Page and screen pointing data
|---|

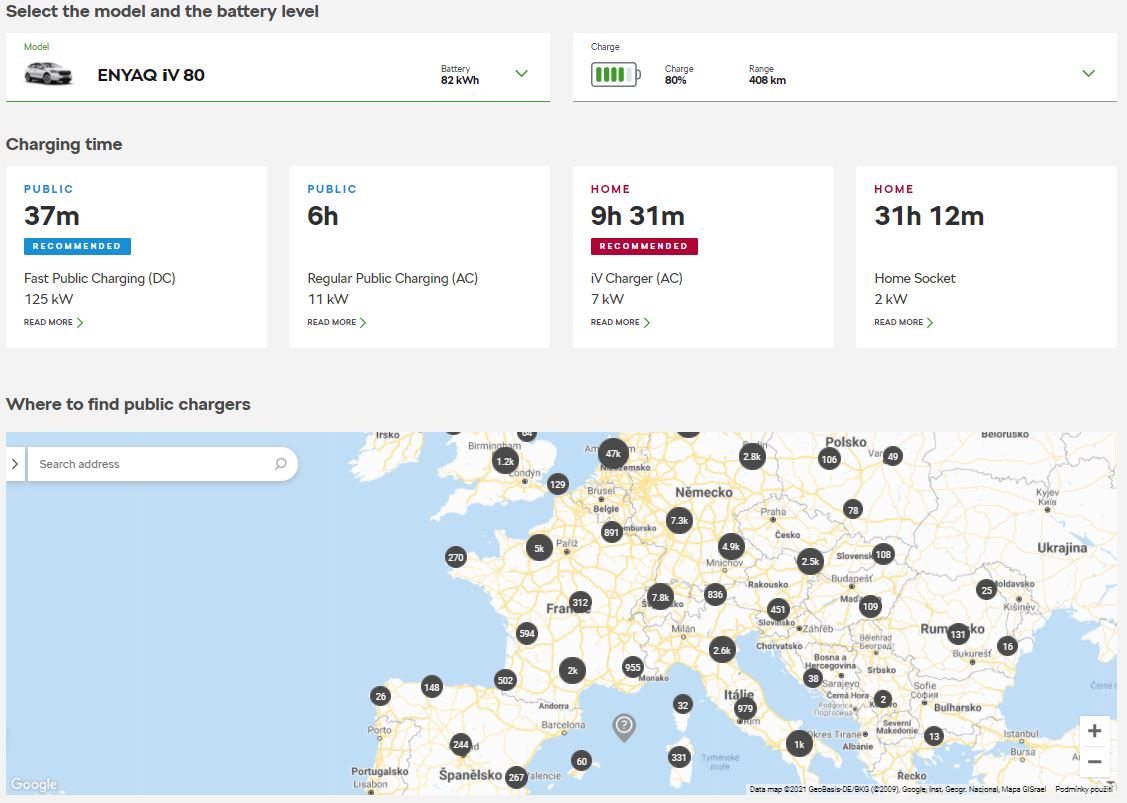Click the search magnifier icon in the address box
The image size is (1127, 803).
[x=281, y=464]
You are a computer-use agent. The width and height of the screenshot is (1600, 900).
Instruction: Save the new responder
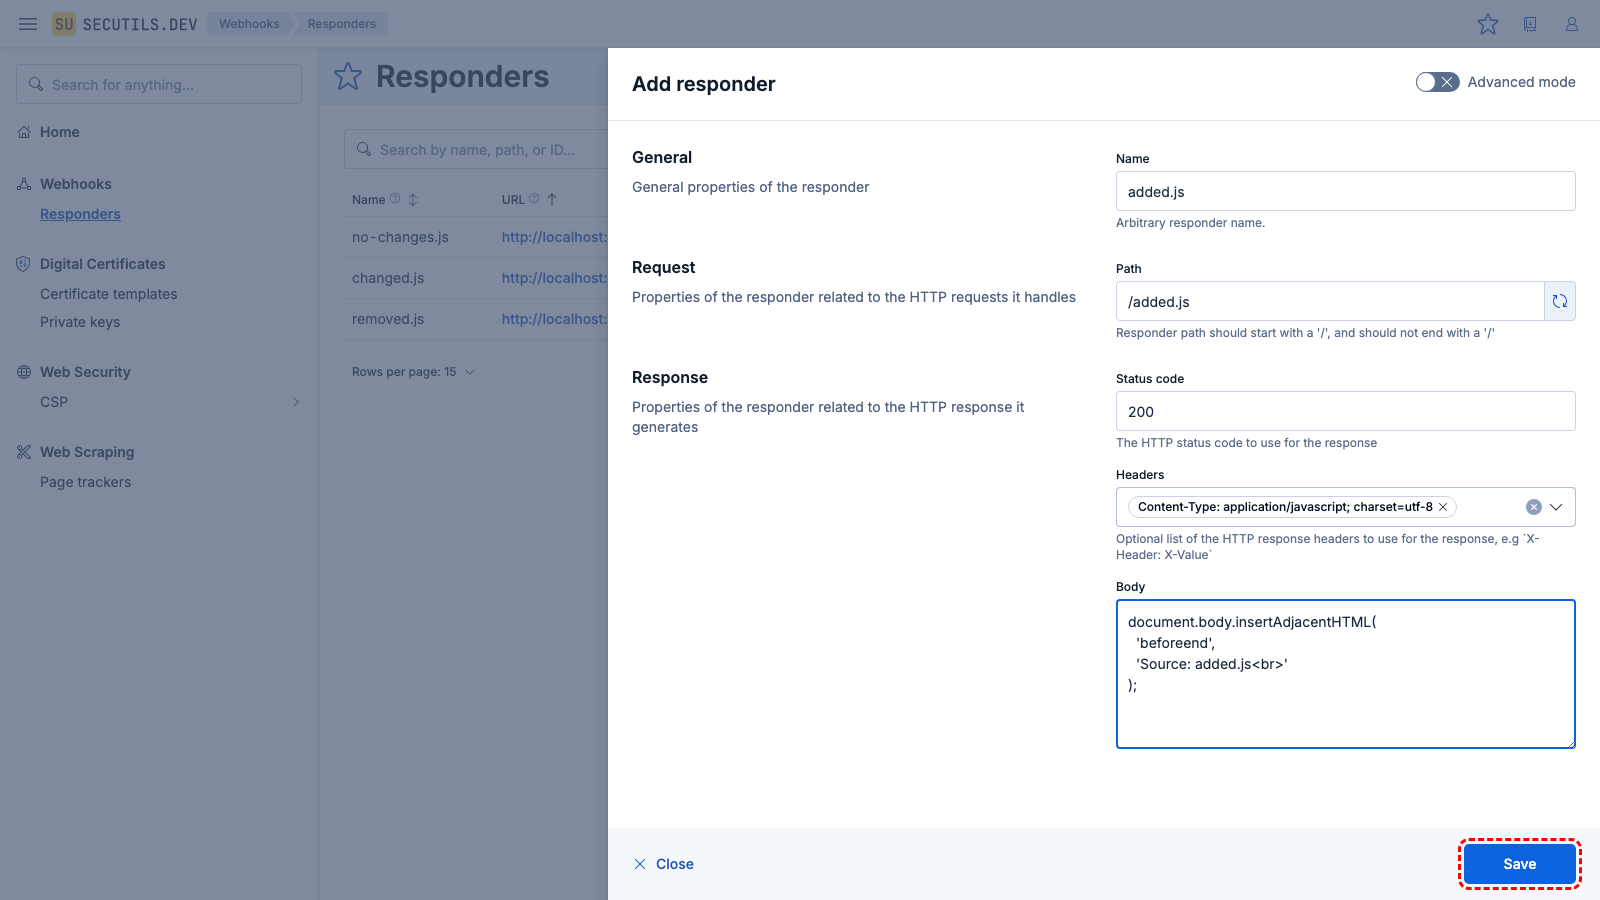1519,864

|---|

* REQUIREMENTS
Write out every line of the rows above without any change, leaving the pictures out.

* OUTPUT
Click the search magnifier icon in the address box
The image size is (1127, 803).
[x=281, y=464]
You are a computer-use agent. The width and height of the screenshot is (1600, 900).
Instruction: Save the new responder
1519,864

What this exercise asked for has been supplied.